* _PROBLEM DETAILS_
Every entry must appear in the answer exactly as it does here.
*** INPUT Section Begins ***
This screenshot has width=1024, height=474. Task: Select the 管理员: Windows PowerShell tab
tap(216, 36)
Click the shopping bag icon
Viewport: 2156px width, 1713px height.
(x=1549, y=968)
*** INPUT Section Ends ***
* _WRITTEN SOLUTION_
This screenshot has width=1024, height=474. Task: Select the 管理员: Windows PowerShell tab
tap(216, 36)
Click the shopping bag icon
Viewport: 2156px width, 1713px height.
(x=1549, y=968)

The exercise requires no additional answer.